The European green crab or shore crab, Carcinus maenas (Linnaeus) is ranked among the “100 worst alien invasive species” in the world. It initially invaded Atlantic Canadian waters in 1951 via Passamaquoddy Bay, where the subsequent failure of fisheries for infaunal bivalves was attributed to predation by the green crab. In the 1990s, green crabs spread into the Gulf of St. Lawrence and British Columbia. There has been considerable interest in forecasting their eventual effects on these ecosystems and their fisheries. Green crab was therefore selected as a candidate for a case study for the National Workshop on the Evaluation of a Quantitative Biological Risk Assessment Tool (QBRAT) Through Various Case Studies, 29-30 November 2006. The objective was to evaluate QBRAT v. 2 by assessing the risk of green crab invasion to Atlantic Canada, over a temporal scale of 30 yr, and by estimating environmental impacts (on a probabilistic scale between 0 and 1) and economic impacts (as dollar values according to scenarios we devised as approximations of the cost over 30 yr).

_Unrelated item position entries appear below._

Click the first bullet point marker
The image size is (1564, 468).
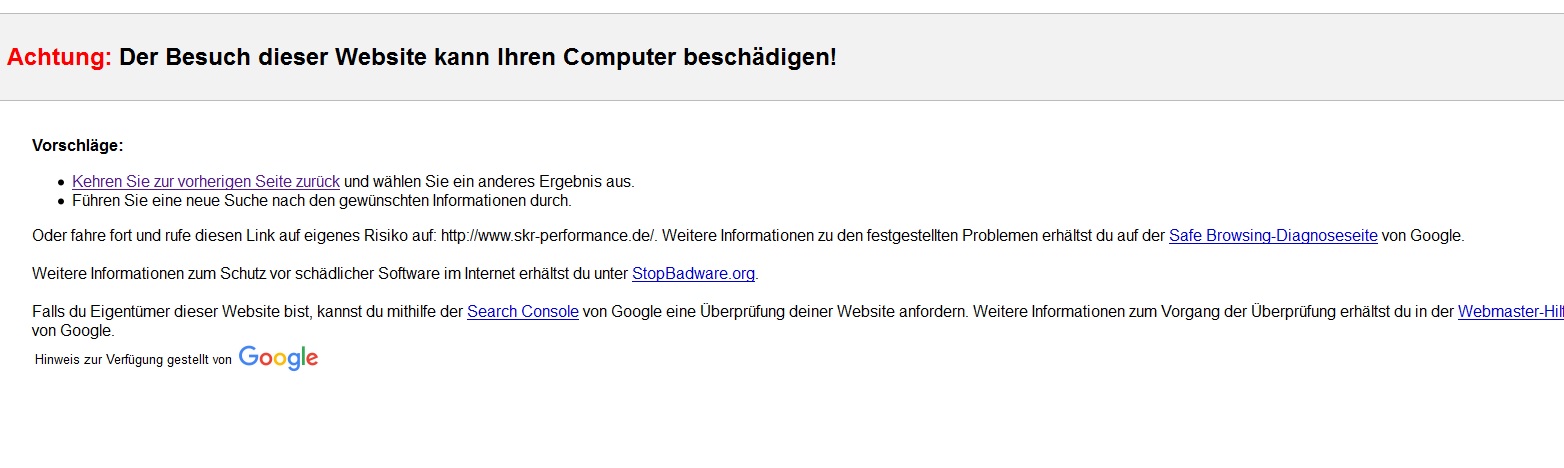[62, 182]
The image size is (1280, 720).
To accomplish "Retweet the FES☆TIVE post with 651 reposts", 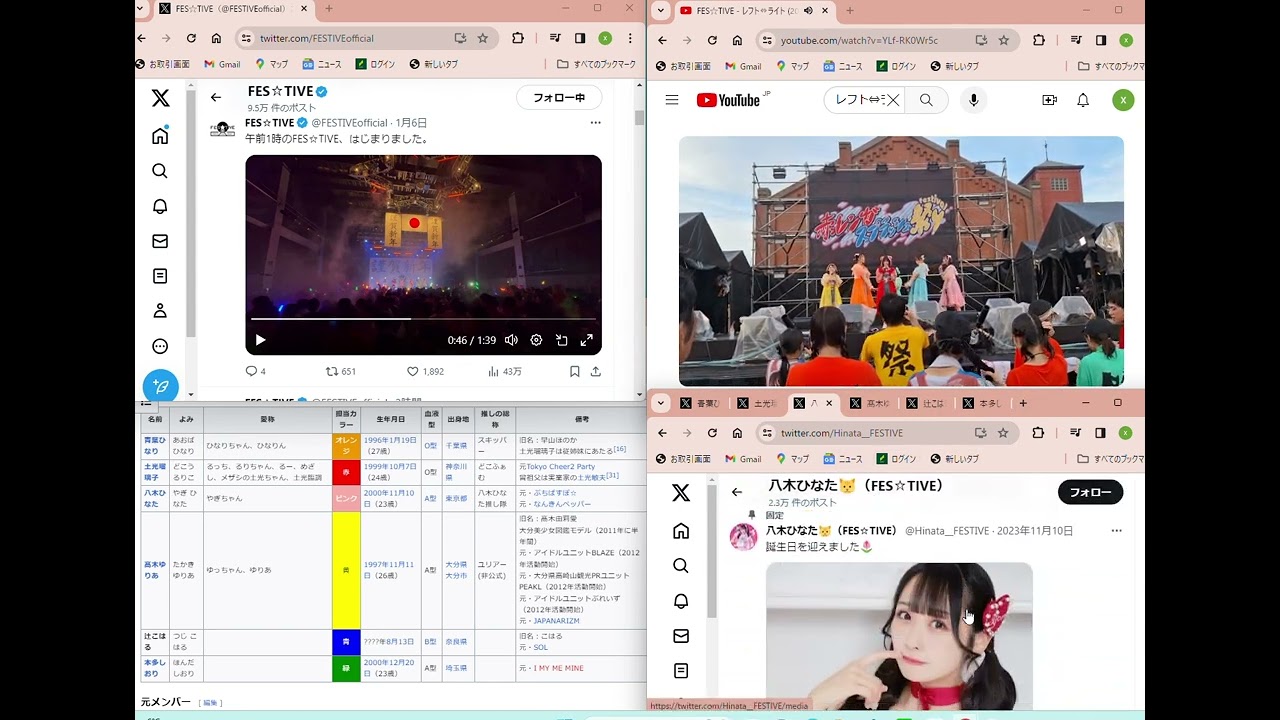I will tap(332, 371).
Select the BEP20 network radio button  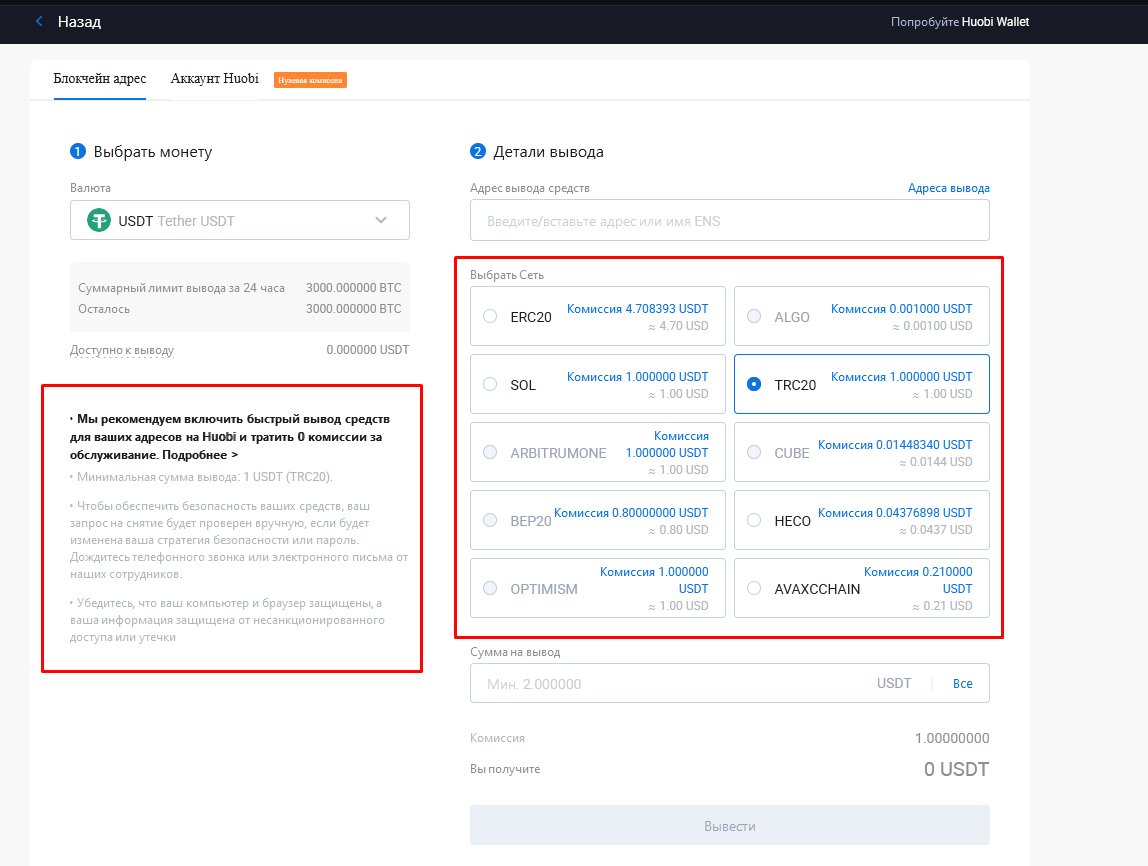pyautogui.click(x=490, y=520)
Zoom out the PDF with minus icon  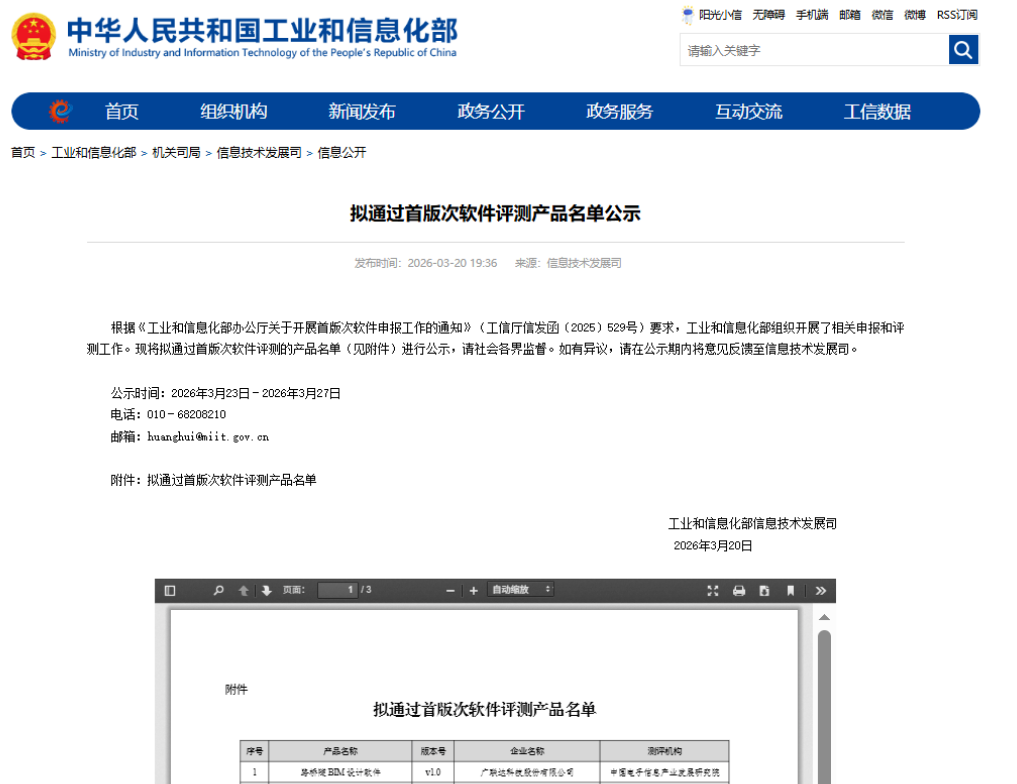click(451, 591)
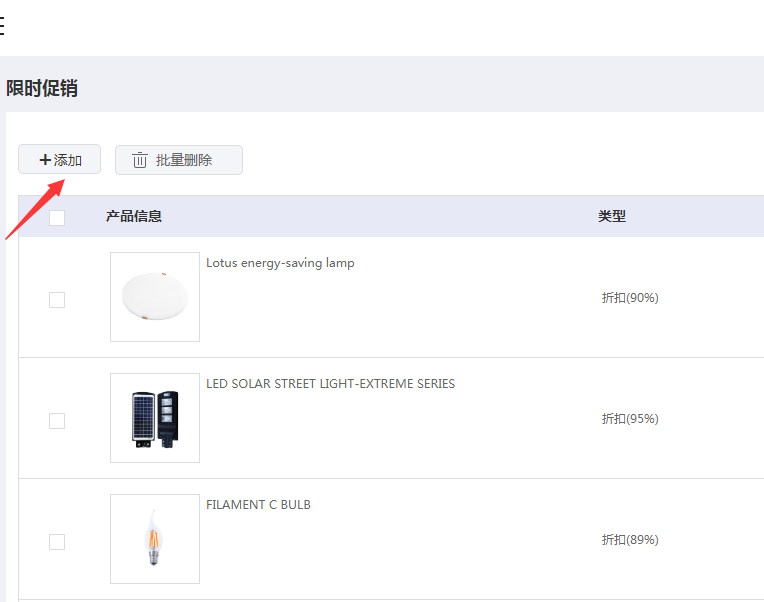The width and height of the screenshot is (764, 602).
Task: Open the Lotus energy-saving lamp thumbnail
Action: (x=155, y=297)
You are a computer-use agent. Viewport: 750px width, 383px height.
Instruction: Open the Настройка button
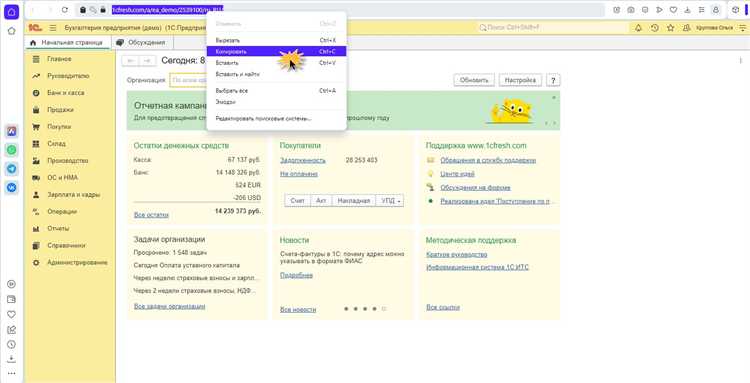[520, 80]

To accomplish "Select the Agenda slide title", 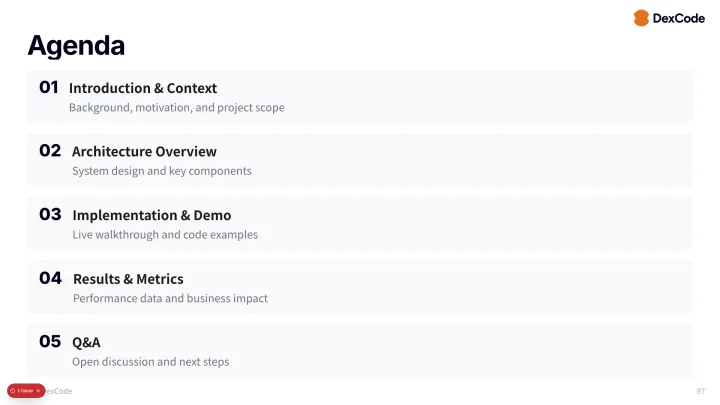I will 76,46.
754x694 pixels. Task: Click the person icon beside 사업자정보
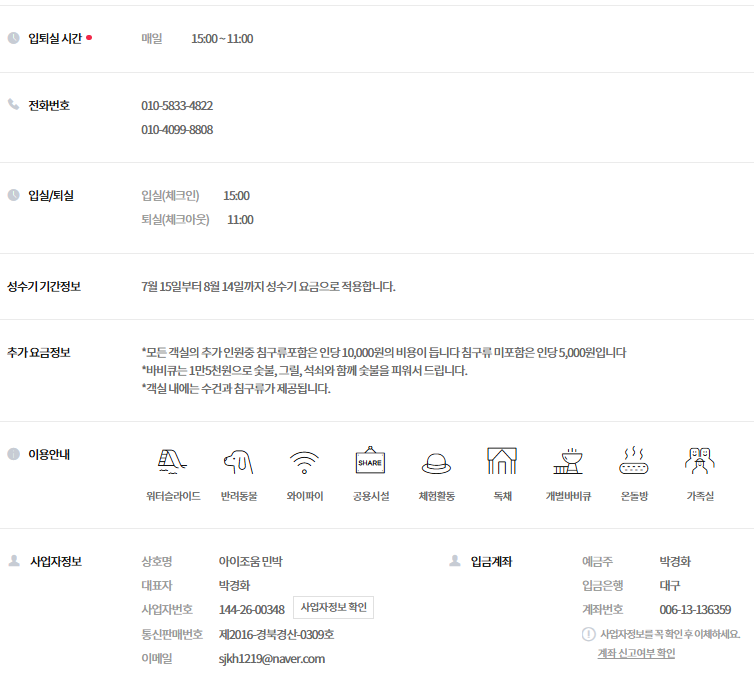(14, 561)
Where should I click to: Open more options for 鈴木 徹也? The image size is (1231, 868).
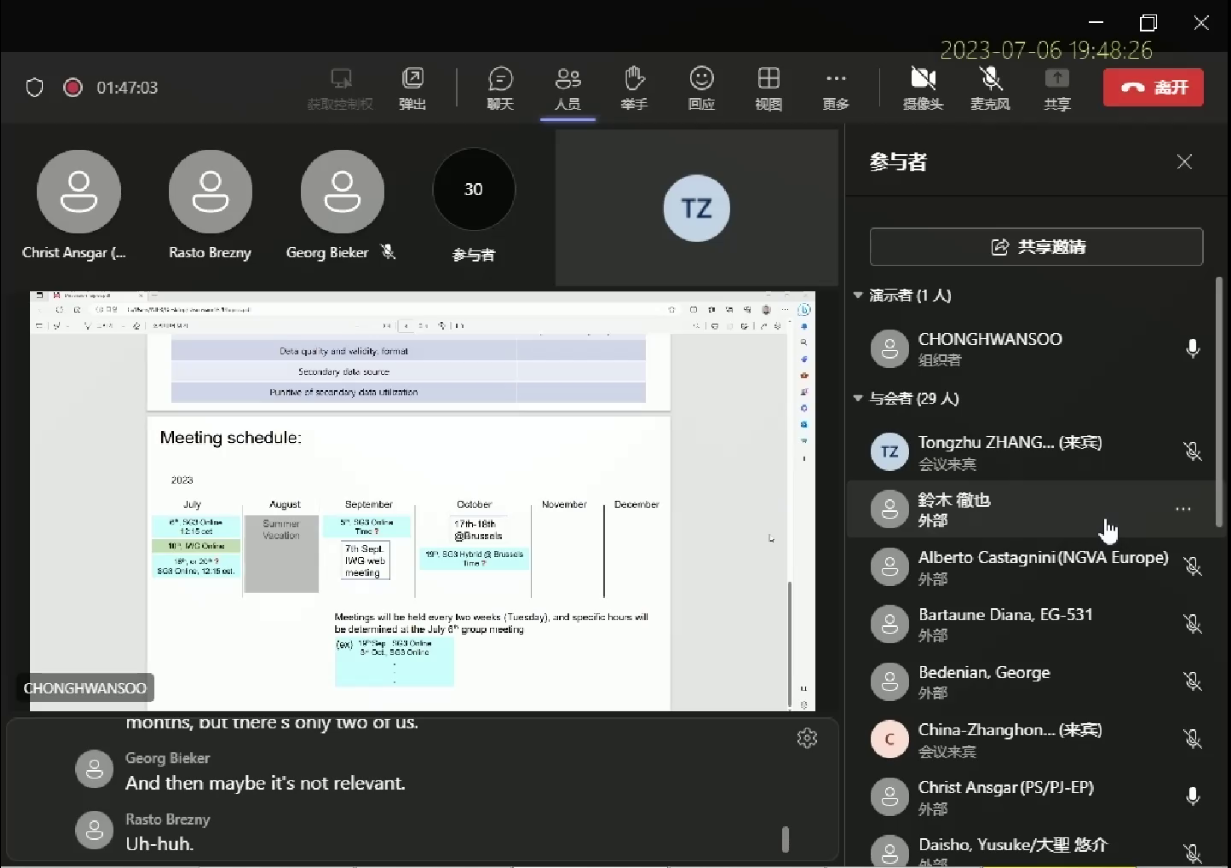[x=1183, y=509]
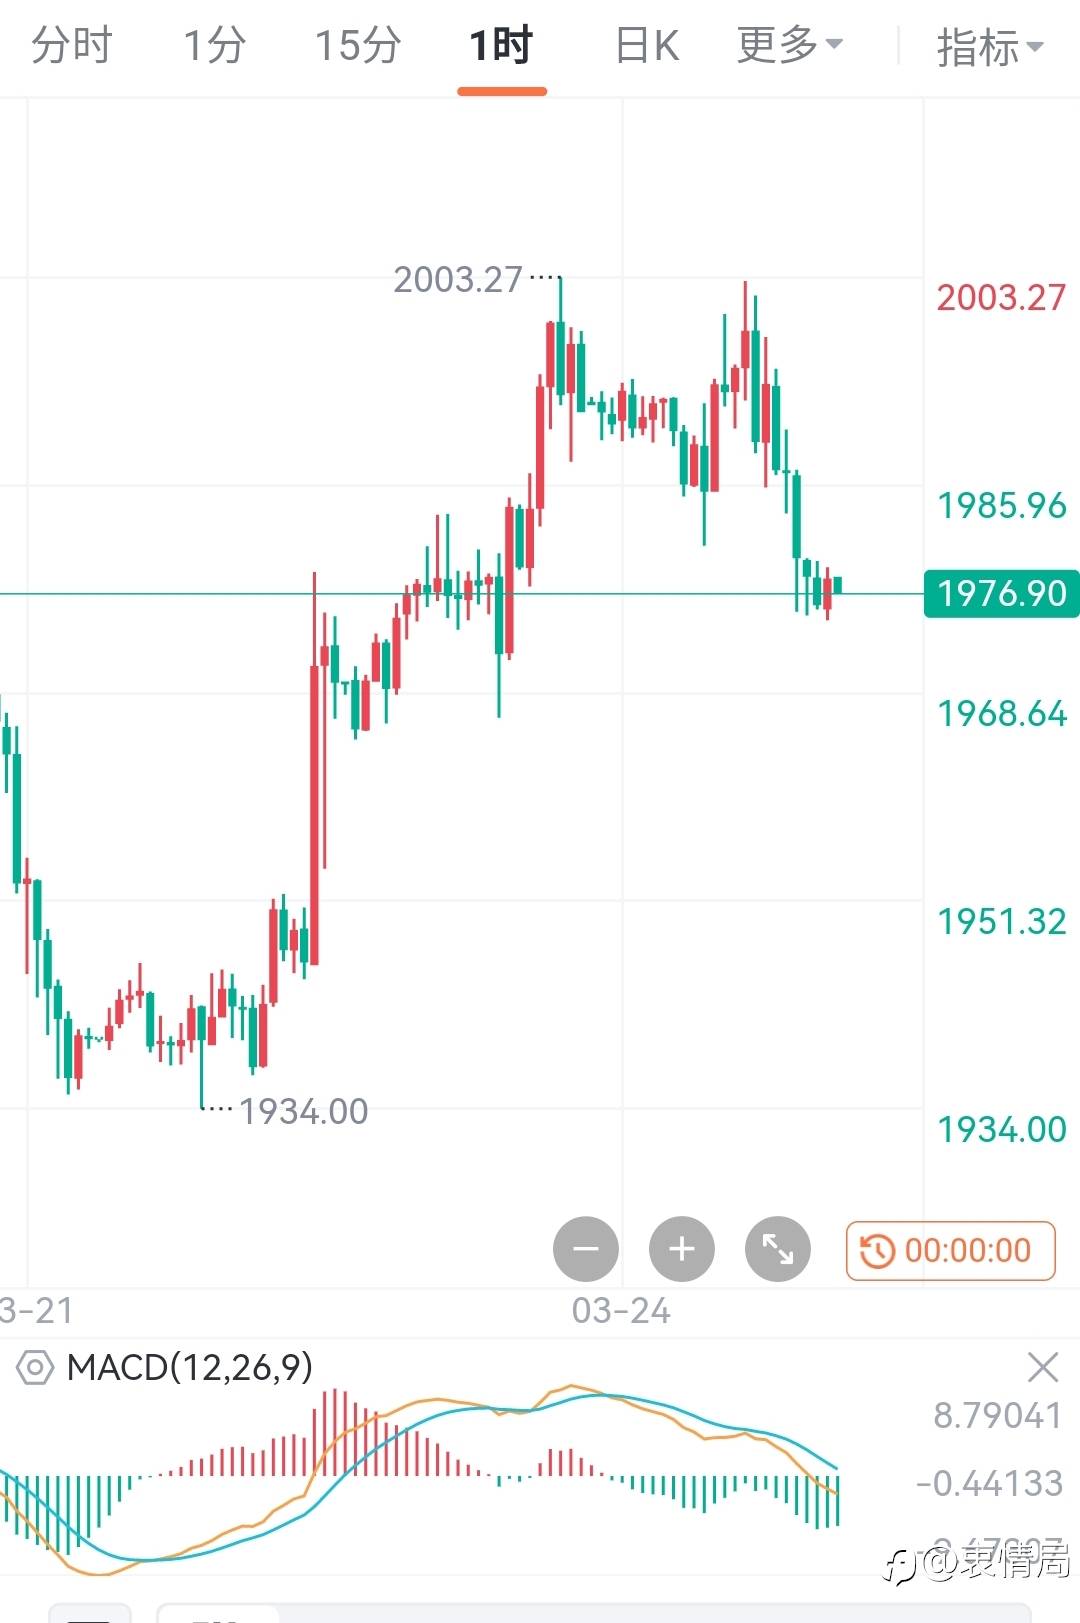The width and height of the screenshot is (1080, 1623).
Task: Tap the 1934.00 low annotation on chart
Action: pos(303,1111)
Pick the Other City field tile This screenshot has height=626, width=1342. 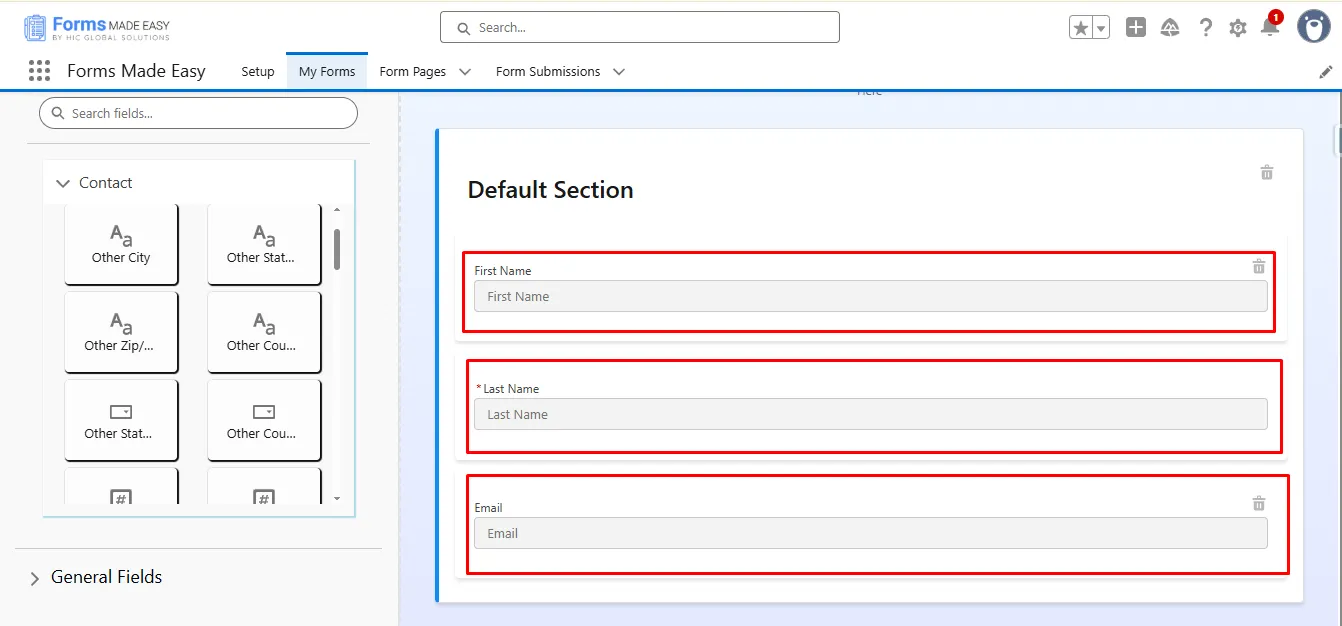(121, 246)
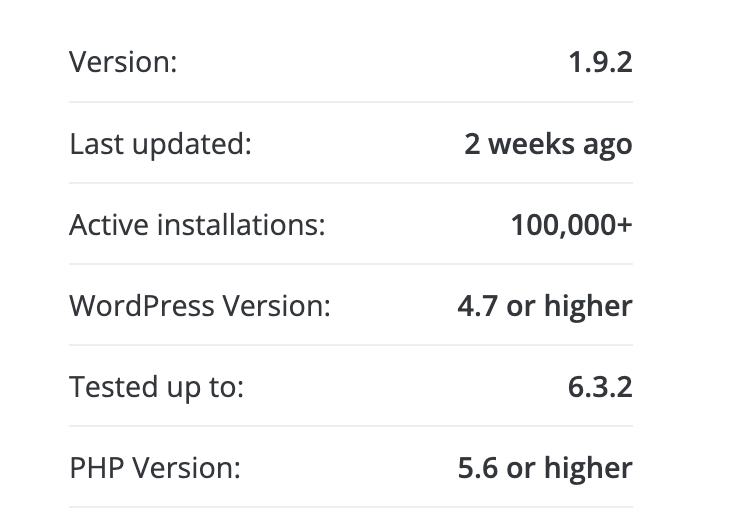Click the "Active installations:" label

pos(197,225)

QBRAT was a useful device for structuring and quantifying assumptions about each step in the invasion process. It was also valuable in identifying where more work was required in order to provide an adequate estimate of a variable. Many of the values we assigned to steps in the invasion were estimated with a high level of uncertainty. We did establish with reasonable certainty that there was a high risk of continued establishment and spread of the species throughout Atlantic Canada. The calculated economic risk, based on hypothetical scenarios of commercial fishery and aquaculture losses in bivalve harvests in the Gulf of St. Lawrence, averaged just over $1 million annually. We stress, however, that this value should not be quoted as a definitive estimate of economic impacts of green crabs in Atlantic Canada. Indeed, we consider that no valid estimates of economic impacts of this species exist for these waters.